There are passages in the book that will strike with brutal exoticism those who have not travelled to the post-Soviet East. The scenery of the book is not pleasant and promising: together with the author, we move around crumbling factories, hear verbal melees in a marshrutka and realise that roses planted in the city were actually a part of an oligarchic scheme. An ironic passus about ‘a message for posterity, the eternal message of the state to its citizens’ (it’s all about a wall inscription saying ‘You prick’) will surely remain in readers’ memory.

But the passages about mining identity, Saint Barbara and the underground spirit of Shubin (could it be that the mythical Silesian Treasurer has a distant relative in Donetsk?), the murderous toil on the one hand and the solidarity of the miners on the other, will be clear to anyone even loosely familiar with the realities of industrial regions – all over Europe. This similarity of fates, which the author further emphasises by evoking Germinal, the most famous novel on miners and mining, and the mining disaster in Courrieres, adds a universal humanist dimension to the book.

It is not only in the mines of Donetsk and Lugansk that ‘blood was mixed with coal’ (I leave it to the readers to discover who uttered the title words and to whom).

This makes the final passages of the book, in which Mykhed utters his credo, all the more convincing: not only does he oppose the Russian invasion of his country, but he appeals that never again, in any country and under any system, should human beings be humiliated and deprived of their dignity.
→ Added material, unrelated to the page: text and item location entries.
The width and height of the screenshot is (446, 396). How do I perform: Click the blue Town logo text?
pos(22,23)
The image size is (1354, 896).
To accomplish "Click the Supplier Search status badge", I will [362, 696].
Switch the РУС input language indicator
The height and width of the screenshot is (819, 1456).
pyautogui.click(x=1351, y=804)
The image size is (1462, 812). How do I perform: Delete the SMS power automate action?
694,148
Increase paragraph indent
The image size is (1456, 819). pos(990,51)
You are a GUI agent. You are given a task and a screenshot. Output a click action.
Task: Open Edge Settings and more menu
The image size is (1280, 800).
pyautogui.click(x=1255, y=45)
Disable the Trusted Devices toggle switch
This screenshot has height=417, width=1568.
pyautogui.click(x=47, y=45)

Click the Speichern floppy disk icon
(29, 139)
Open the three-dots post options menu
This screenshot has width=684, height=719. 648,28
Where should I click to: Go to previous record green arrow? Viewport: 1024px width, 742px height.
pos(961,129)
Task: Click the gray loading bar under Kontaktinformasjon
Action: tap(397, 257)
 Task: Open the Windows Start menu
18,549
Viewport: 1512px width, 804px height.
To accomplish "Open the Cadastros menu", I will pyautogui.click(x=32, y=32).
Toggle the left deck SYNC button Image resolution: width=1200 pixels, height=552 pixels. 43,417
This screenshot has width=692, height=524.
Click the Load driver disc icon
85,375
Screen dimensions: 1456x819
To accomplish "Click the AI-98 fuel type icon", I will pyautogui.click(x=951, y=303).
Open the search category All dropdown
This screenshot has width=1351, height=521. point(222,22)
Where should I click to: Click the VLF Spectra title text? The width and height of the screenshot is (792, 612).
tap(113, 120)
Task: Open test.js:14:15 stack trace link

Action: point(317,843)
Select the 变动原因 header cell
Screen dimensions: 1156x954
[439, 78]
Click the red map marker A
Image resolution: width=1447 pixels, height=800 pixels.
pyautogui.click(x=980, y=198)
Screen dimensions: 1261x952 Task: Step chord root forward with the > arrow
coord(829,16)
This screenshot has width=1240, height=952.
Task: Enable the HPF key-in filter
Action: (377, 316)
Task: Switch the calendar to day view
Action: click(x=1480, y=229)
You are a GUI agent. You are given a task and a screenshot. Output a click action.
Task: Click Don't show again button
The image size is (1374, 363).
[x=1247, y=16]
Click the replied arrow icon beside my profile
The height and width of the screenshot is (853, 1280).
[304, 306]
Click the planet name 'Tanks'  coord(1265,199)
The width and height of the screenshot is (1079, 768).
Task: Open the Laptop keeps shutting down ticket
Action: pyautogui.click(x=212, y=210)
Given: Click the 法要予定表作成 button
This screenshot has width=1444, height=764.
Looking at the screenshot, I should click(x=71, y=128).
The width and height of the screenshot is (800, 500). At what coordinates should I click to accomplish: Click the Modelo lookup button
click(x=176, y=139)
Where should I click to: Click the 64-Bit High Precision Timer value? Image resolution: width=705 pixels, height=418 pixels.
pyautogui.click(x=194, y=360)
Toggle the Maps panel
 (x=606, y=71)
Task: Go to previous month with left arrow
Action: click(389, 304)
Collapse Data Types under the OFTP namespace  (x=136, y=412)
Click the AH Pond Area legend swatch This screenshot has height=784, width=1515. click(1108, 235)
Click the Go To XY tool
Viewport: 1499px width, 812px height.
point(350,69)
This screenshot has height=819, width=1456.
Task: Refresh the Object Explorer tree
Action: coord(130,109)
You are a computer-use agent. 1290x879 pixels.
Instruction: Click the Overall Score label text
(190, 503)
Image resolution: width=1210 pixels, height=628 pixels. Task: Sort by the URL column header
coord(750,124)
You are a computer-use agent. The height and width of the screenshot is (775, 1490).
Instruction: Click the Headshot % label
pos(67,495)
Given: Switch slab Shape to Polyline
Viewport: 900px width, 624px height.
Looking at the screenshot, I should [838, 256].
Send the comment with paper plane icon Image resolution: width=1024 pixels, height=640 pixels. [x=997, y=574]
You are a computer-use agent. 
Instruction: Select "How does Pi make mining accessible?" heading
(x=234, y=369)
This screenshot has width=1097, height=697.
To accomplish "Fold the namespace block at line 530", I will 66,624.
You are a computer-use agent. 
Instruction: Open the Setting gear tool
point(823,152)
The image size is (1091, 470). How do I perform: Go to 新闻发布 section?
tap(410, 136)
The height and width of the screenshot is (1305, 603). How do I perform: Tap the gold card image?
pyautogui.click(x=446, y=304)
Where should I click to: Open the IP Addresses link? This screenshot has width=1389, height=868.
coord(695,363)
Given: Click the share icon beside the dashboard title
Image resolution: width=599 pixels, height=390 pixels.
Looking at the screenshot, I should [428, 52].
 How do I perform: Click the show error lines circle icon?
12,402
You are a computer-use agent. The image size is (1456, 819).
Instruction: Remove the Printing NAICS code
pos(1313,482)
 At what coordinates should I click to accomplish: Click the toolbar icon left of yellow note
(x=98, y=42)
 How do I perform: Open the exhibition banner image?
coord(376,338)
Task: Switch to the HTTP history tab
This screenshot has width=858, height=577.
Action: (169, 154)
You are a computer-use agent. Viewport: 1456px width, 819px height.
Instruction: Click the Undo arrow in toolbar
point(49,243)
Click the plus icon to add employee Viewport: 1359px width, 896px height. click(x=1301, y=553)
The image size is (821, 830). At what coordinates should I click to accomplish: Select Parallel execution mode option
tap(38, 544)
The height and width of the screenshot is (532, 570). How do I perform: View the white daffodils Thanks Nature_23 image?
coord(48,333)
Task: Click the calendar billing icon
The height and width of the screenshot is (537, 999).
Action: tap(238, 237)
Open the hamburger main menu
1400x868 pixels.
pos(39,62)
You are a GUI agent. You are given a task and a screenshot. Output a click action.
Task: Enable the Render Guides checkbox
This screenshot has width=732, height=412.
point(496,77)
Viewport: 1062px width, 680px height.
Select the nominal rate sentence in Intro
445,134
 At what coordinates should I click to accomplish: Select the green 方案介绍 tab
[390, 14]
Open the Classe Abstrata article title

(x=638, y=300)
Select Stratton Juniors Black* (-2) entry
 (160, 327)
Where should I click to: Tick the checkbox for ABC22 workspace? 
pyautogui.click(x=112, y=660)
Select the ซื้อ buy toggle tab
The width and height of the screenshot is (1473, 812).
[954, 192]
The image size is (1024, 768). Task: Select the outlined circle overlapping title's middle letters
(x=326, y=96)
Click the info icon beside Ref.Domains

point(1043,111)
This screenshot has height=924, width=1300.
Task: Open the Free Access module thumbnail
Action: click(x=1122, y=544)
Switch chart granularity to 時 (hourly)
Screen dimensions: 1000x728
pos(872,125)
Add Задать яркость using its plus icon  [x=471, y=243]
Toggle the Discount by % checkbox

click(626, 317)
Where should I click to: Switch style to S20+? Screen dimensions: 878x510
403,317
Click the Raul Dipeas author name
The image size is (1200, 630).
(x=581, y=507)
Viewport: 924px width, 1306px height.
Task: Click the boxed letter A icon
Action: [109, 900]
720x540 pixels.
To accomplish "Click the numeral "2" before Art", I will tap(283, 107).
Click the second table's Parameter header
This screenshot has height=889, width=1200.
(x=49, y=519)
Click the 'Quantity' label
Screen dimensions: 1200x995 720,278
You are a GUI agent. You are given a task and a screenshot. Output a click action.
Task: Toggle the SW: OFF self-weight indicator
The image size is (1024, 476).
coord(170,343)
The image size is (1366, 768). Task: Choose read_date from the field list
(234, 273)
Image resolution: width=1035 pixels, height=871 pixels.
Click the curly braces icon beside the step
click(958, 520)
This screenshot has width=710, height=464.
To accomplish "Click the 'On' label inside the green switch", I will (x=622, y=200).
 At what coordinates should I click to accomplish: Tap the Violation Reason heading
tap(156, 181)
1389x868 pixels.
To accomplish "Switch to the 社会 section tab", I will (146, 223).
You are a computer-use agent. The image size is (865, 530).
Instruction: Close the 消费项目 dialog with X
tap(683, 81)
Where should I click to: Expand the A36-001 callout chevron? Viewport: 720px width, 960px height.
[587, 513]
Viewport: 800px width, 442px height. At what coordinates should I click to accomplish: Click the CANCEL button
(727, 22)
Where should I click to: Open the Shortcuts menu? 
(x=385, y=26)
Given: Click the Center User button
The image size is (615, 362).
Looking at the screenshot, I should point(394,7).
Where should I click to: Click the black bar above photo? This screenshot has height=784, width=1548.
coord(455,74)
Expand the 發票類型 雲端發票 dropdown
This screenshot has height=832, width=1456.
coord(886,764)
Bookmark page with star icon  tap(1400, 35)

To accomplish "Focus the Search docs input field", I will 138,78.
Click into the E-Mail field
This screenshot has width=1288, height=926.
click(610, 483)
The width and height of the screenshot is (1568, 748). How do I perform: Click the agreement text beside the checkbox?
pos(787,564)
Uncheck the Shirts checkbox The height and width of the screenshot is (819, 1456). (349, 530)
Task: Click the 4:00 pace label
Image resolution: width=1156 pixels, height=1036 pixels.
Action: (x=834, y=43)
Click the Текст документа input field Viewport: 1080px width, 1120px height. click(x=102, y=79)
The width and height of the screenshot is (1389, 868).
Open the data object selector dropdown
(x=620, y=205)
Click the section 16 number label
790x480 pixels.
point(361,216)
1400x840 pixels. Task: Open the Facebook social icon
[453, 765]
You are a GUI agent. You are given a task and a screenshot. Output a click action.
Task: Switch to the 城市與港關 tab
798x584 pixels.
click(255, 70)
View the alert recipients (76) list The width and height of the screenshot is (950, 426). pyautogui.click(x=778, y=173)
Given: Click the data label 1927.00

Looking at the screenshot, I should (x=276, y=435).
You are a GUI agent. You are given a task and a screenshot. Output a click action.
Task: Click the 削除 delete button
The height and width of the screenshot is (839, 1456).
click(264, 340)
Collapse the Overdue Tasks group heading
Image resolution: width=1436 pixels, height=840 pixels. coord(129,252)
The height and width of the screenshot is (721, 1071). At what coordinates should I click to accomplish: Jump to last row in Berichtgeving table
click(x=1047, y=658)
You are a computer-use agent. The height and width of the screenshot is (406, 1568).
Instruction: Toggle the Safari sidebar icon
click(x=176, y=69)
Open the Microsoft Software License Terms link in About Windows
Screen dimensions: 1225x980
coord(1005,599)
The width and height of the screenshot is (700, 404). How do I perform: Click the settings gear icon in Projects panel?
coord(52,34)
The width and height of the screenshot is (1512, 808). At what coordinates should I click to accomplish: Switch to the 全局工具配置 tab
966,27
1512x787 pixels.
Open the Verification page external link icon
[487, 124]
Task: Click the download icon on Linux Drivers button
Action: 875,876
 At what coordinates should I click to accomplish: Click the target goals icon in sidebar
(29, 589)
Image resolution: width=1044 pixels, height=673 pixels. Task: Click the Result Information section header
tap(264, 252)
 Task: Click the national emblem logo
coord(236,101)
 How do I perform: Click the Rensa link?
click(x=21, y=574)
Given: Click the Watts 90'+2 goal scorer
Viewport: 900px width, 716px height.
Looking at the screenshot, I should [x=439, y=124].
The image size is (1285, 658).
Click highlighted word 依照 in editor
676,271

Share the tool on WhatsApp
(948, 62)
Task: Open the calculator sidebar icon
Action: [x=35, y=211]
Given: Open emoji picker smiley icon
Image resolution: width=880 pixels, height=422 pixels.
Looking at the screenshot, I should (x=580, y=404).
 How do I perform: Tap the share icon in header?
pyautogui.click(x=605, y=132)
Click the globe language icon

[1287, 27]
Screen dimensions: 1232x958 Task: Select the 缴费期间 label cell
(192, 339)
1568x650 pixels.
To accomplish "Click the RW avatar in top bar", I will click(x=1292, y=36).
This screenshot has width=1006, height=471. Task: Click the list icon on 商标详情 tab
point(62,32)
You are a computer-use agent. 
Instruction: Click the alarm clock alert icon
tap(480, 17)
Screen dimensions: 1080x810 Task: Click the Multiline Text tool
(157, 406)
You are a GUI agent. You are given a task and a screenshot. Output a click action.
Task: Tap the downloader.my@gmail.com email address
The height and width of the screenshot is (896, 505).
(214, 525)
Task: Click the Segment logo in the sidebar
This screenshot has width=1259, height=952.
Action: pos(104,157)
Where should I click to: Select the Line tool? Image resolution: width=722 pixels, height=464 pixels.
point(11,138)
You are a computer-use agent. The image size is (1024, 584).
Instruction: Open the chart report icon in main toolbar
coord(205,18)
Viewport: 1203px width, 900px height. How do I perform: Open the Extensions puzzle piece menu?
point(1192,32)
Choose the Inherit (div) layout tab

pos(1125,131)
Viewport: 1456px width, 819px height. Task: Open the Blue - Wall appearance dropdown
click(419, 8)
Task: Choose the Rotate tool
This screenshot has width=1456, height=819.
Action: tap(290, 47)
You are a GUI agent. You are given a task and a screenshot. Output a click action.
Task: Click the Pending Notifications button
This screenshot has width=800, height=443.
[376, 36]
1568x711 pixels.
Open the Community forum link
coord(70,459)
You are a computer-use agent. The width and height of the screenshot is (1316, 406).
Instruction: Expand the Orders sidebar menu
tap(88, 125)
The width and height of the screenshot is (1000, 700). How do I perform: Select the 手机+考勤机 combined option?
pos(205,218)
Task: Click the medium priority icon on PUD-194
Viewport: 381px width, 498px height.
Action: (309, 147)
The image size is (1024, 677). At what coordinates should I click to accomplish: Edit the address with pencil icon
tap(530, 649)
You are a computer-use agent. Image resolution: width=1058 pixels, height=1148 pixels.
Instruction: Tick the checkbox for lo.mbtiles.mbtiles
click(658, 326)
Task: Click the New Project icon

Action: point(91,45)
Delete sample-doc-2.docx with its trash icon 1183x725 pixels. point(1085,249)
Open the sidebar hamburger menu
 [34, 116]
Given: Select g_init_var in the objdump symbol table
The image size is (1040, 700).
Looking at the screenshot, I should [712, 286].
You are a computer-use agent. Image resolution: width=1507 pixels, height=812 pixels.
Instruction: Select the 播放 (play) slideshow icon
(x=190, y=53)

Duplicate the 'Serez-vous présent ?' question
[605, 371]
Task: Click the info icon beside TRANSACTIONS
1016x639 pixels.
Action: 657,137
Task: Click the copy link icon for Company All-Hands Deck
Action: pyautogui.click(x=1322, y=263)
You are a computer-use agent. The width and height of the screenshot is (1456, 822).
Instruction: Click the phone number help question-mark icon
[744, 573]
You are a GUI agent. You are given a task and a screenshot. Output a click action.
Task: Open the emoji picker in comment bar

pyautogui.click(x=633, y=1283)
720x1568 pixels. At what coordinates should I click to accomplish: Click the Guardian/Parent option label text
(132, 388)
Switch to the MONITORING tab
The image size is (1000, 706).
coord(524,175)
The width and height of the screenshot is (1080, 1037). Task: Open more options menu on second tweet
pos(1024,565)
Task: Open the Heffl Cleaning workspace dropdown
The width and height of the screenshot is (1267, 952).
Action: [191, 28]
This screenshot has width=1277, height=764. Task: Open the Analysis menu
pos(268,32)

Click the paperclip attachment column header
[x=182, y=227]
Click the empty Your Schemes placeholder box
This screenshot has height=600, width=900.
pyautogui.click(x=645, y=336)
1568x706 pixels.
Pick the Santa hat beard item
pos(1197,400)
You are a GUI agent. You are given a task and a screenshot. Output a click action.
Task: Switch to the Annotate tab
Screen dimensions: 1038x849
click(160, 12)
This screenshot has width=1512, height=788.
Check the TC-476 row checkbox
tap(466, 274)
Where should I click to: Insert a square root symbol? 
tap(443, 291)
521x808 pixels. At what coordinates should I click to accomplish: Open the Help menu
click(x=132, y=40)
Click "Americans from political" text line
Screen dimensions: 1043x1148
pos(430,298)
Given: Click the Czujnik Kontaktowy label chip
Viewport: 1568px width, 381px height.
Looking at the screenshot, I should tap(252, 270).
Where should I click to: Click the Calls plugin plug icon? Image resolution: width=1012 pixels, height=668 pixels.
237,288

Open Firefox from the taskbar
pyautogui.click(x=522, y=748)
What leaves one unsatisfied, however, is the skimming over the history of workers’ protests in the region, which was, after all, the arena of an actual uprising during the 1905 revolution. Workers’ revolts loom somewhere in the background in the passages about Belgian investments in the Donetsk region, and yet these were moments when the miners were trying to assert themselves, not just be cogs in an industrial machine.

‘I will mix your blood with coal’ is not an easy read. Nor is it a history textbook or an exhaustive sociological work – those who, as the subtitle of the Polish edition says, wish to ‘understand the Ukrainian East’, will be provided with clues for further exploration, rather than given exhaustive answers.

After all, is it possible to give such answers when the region described is being in the throes of full-scaled war and of yet another irreversible change, and people are once again struggling to survive?

The author is also aware of this when he writes that he wanted his book to overcome the limitations of the form and the shortened lifespan of every reportage. I believe he has succeeded in doing so: by drawing a strong picture of a life that depends on coal and has historically proved to be worth less than coal, he reveals the true foundations of the identity of the inhabitants of the Ukrainian East, which cannot be reduced to a stereotypical ‘pro-Russian attitude’. And by writing about the difficulties of building new identities for regions that have hitherto relied solely on industry, the book also becomes a voice in the pan-European discussion about just transitions and building a new future with respect for the work of previous generations. Unfortunately, the message here is not easily optimist: the actions of activists and artists alone, creating islands of sorts in an unfriendly space dominated by capital, a corrupt state and brutal violence, are not enough to bring about decisive change. It is a message that describes not only the realities of Eastern Ukraine.